Sharm el Sheikh, my way

Sharm el Sheikh is a tourist hot-spot that has grown in 30 years from a lazy coastal town to a glistening city. It consists of strings of 5 to 3 star hotels along the beaches and running over a large cliff top, with residential areas that include beautiful villas and apartments that are rented by the tourist visitors or the holiday homes for the well-off, and less grand places for those who staff the hundreds of hotels, resorts and tourist related businesses.

People come for the beaches and year-round sunshine, cheap drinks and nights of partying. Sharm is an inexpensive escape from Europe’s cold, with flights constantly streaming in to the international airport. All-inclusive deals at the resorts are a bargain if you are earning in Euros or dollars, or in the Egyptian upper classes, but beyond the reach of the average Egyptian. Italians and Russians seem to be the majority of the visitors these days and Sharm workers invariably speak some of the languages of one or both countries, and some English.

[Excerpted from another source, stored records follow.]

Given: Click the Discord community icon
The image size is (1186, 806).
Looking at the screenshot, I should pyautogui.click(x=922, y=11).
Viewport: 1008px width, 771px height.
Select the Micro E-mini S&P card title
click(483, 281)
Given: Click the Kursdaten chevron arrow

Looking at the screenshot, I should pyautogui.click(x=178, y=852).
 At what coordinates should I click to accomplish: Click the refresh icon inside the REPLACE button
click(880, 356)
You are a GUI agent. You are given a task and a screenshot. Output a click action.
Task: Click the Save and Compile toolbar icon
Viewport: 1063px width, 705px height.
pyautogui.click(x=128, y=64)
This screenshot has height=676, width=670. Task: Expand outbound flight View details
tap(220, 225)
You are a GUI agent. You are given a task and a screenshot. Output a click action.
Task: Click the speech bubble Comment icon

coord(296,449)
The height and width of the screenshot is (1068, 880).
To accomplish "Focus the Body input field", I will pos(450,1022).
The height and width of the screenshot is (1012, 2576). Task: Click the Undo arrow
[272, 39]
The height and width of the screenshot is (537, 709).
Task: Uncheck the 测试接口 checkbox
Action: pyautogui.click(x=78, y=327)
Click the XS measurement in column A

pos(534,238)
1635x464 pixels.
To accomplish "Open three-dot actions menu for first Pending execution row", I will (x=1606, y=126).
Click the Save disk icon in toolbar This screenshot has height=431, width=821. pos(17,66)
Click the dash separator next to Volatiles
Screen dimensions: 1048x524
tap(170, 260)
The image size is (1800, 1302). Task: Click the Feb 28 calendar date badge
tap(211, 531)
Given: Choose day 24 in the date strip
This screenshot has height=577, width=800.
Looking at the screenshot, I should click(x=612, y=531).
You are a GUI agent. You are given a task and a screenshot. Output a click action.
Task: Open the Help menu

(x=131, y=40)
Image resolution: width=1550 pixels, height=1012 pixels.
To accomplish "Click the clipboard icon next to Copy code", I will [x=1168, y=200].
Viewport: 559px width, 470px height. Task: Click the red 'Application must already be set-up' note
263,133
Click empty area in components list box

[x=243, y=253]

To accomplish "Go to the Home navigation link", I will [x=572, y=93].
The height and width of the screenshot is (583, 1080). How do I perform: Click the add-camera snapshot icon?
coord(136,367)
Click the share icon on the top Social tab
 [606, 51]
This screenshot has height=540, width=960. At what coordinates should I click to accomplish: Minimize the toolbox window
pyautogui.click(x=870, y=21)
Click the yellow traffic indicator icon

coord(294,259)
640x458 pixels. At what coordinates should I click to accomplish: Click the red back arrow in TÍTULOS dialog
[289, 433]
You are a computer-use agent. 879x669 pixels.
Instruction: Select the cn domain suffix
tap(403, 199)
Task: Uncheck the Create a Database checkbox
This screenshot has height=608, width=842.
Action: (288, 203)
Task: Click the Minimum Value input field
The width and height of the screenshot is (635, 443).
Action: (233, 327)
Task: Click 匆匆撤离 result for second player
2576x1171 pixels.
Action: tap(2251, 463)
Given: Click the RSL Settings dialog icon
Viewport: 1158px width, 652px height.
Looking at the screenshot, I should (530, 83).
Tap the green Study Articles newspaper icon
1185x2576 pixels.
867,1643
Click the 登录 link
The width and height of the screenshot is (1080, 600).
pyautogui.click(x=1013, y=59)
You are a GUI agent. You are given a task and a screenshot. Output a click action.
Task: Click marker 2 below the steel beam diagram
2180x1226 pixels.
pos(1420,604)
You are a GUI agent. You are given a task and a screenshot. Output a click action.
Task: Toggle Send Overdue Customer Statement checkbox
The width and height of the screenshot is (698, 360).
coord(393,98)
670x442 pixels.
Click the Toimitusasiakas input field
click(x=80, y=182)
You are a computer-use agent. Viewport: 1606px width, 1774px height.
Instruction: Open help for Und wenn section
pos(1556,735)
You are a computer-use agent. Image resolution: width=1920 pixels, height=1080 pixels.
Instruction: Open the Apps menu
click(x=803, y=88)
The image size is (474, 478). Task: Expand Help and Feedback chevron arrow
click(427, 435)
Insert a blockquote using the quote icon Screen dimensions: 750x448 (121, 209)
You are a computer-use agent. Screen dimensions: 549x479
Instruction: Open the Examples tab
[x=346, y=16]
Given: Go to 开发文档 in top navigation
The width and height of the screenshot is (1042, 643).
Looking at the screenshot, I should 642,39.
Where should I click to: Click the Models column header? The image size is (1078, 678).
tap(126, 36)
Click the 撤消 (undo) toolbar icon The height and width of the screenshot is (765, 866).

Close to the city the attractions of the Sinai desert include safari by jeep or camel, and quad bike riding, but most tourists come just to laze on the beaches. Many are drawn by the magnificent Red Sea reefs for snorkeling and scuba diving, and Dive centres provide training and excursions. When the beaches close for the day there are the bazaars, restaurants, and clubs offering everything a European club offers. There are parties in the clubs and at some beaches every night with the best DJs from around the world featured, as well as local DJs who are expert at getting the drinking crowds even happier. Bikinis rule, and nearly everyone dresses to show off tanned skin (that is, they don’t dress much at all), and the few Egyptian visitors who adhere to religious dress codes really stand out here.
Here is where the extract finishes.